→ **Requests**:
1 > According to the post on the Australian Google defamation case, in what year were the charges against George Defteros dropped?
2 > From the post on the Australian Google defamation case, extract everything from "In a widely" down to "a Wikipedia article.".
3 > Translate this sentence from the post on the Australian Google defamation case into Spanish: "In recent years he has had an uncontroversial legal career."

→ **Selected text**:

— start —

In Australia, Google might be defaming everyone Internet

In a widely reported decision last week, a court in Melbourne, Australia held that Google defamed someone merely for including in its index three web pages it did not create, including an article from a major newspaper and a Wikipedia article.

The plaintiff, George Defteros, is a lawyer who defended gangsters in 2004, and was arrested for murder of one of them. The charges were dropped in 2005. In recent years he has had an uncontroversial legal career.

This case is somewhat similar to right to be forgotten cases in Europe. According to the 100 page decision, Defteros sued Google in 2016 about four links, one to a 2004 opinion piece about the arrest in the Age, a Melbourne newspaper, the second to another Age article linked from the first but not directly from Google, the third to a vulgar private site with some comments about him, and the fourth to a Wikipedia article about the Melbourne gang wars which had a footnote that linked to the first Age article.

The plaintiff asked Google to remove their three links. For the first one, falsely claimed he had sued the Age and they'd agreed to remove the page. Google said in that case you have to talk to the Age to get them to remove it, but the judge thinks (as best as I can tell) that Google should have removed it anyway based on the false claim that the Age had agreed to remove the article.

For the second link, Google agreed to remove it but wrote back asking for the exact page(s) he objected to since most of the site was not about him. That message somehow got lost. They removed the objectionable page when he finally wrote back but the judge thinks Google should have been able to tell which page he objected to and removed it sooner. For the Wikipedia article, Google told him that anyone can edit the article, which appears to have led to an edit war, but the judge thinks Google should have removed it anyway.

— end —

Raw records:
— start —

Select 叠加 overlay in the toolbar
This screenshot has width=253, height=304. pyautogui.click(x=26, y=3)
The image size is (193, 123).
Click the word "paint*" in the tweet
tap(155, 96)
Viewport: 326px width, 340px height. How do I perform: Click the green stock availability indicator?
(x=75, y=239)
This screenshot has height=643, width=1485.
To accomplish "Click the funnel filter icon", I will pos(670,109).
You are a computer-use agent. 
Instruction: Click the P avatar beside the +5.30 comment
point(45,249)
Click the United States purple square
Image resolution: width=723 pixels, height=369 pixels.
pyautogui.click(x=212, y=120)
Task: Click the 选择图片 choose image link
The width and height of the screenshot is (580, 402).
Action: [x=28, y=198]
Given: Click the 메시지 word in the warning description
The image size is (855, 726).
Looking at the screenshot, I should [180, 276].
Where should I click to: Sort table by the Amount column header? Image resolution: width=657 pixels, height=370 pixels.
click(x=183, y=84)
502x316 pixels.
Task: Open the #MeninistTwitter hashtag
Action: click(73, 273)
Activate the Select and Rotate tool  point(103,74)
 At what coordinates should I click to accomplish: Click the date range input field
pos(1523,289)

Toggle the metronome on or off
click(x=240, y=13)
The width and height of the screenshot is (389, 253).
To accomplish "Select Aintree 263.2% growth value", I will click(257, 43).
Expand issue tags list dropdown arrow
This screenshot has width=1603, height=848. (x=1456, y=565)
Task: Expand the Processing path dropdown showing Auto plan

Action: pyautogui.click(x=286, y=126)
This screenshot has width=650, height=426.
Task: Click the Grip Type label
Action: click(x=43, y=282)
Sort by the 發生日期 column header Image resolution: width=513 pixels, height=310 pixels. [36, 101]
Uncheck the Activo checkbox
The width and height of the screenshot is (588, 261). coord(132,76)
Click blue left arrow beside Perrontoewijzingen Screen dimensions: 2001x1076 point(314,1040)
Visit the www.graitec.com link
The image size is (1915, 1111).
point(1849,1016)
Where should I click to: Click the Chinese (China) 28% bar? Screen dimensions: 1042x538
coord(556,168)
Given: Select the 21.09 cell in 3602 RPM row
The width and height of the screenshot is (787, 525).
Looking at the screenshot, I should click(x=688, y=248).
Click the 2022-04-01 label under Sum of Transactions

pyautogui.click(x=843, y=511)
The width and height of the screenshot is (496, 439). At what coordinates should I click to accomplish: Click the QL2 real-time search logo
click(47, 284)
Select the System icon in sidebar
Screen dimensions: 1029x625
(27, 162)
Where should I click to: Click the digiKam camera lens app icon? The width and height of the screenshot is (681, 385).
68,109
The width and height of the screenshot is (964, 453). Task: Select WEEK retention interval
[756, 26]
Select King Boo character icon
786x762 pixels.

— end —

→ **Outputs by task**:
1 > 2005

2 >
In a widely reported decision last week, a court in Melbourne, Australia held that Google defamed someone merely for including in its index three web pages it did not create, including an article from a major newspaper and a Wikipedia article.

3 > En los últimos años ha tenido una carrera jurídica sin controversias.